Problem
Render every line of the items below as a JSON list of strings, one string per line, with blank lines omitted. Leave the pictures out of the list.

— START OF Raw data —

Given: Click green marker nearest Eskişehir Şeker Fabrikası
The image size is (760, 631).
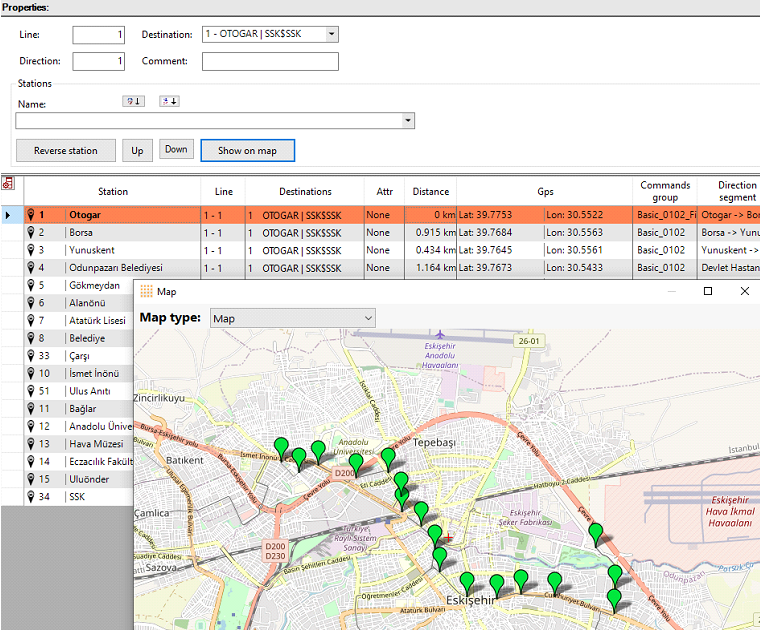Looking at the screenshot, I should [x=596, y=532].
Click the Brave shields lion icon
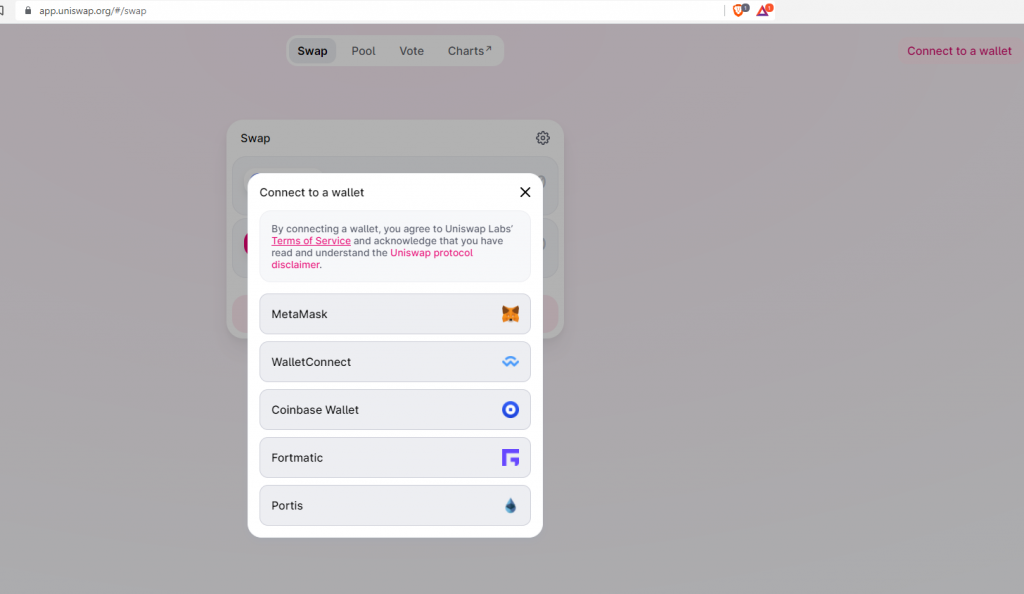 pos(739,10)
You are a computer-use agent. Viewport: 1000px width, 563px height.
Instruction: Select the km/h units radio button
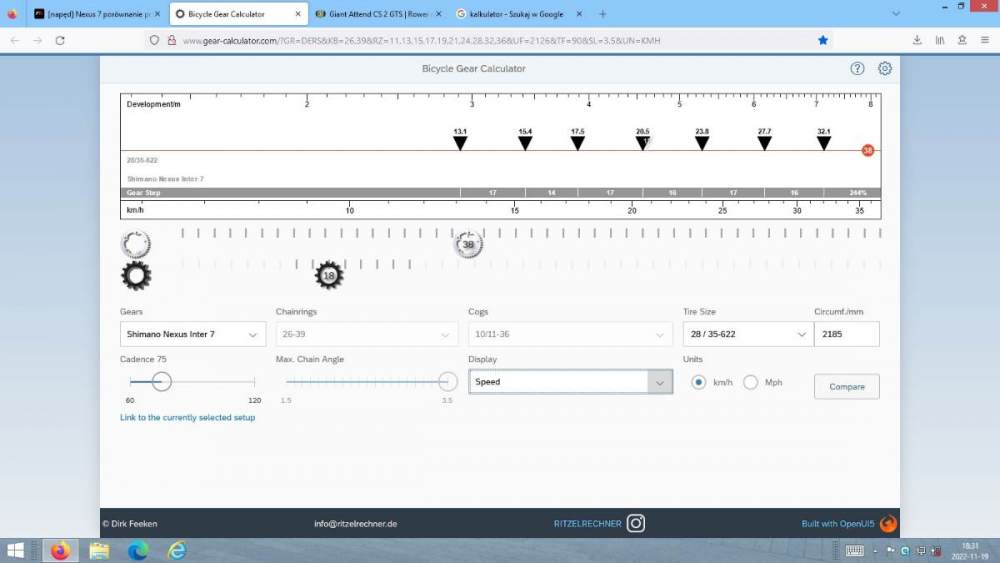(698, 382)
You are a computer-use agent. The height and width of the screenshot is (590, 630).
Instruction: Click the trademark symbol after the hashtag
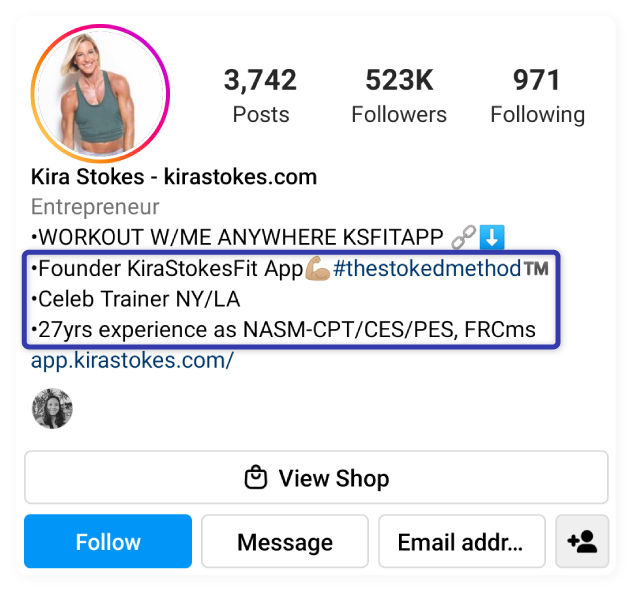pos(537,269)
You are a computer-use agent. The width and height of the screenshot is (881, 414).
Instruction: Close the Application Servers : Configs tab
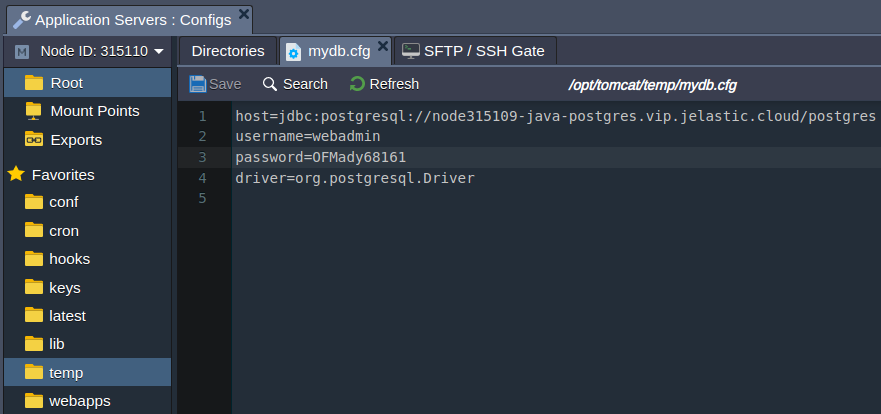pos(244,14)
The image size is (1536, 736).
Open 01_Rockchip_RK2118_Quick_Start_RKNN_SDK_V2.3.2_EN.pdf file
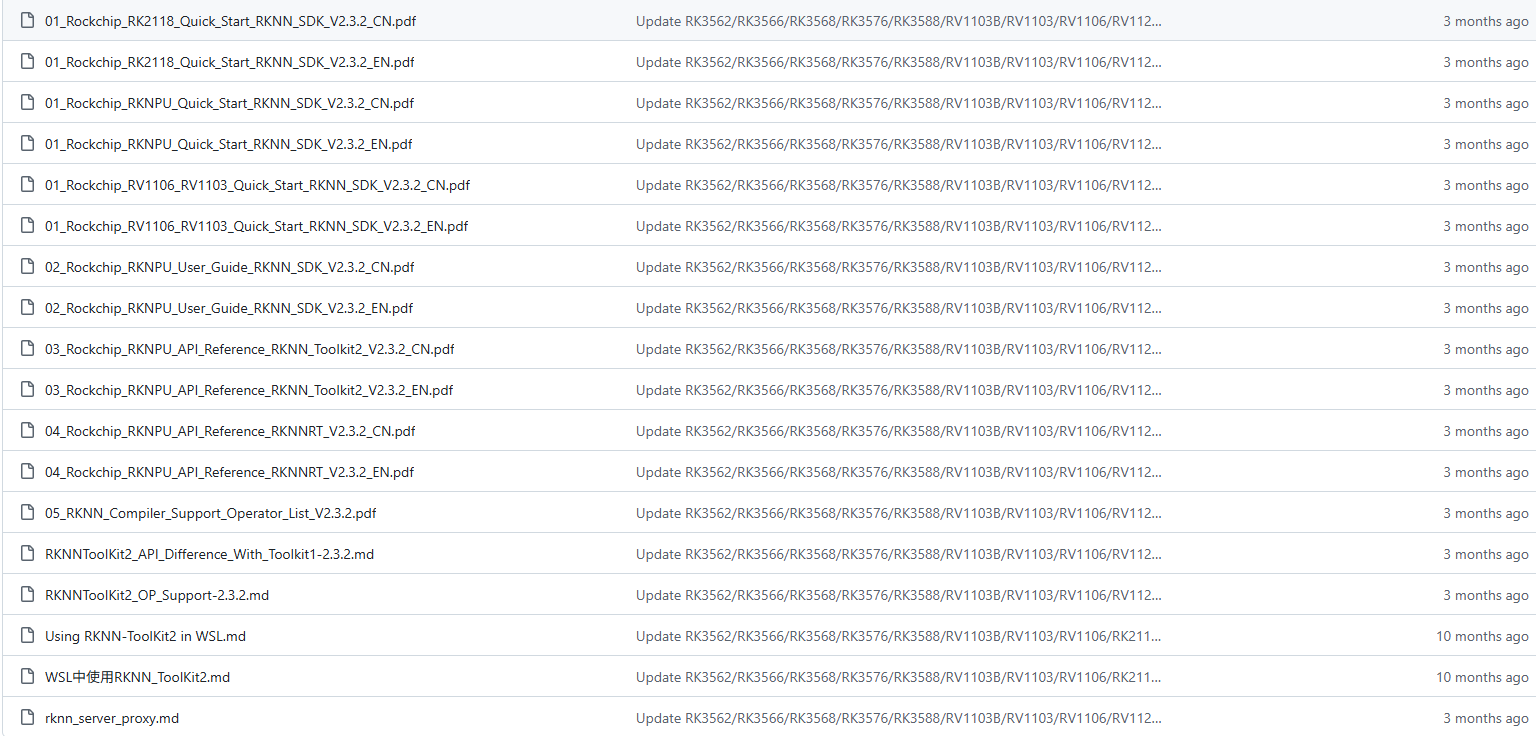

— END OF Raw data —

Final answer
[
  "Given: Click green marker nearest Eskişehir Şeker Fabrikası",
  "The image size is (760, 631).",
  "Looking at the screenshot, I should [x=596, y=532].",
  "Click the Brave shields lion icon",
  " pos(739,10)",
  "You are a computer-use agent. Viewport: 1000px width, 563px height.",
  "Instruction: Select the km/h units radio button",
  "(698, 382)",
  "You are a computer-use agent. The height and width of the screenshot is (590, 630).",
  "Instruction: Click the trademark symbol after the hashtag",
  "pos(537,269)",
  "You are a computer-use agent. The width and height of the screenshot is (881, 414).",
  "Instruction: Close the Application Servers : Configs tab",
  "pos(244,14)",
  "The image size is (1536, 736).",
  "Open 01_Rockchip_RK2118_Quick_Start_RKNN_SDK_V2.3.2_EN.pdf file"
]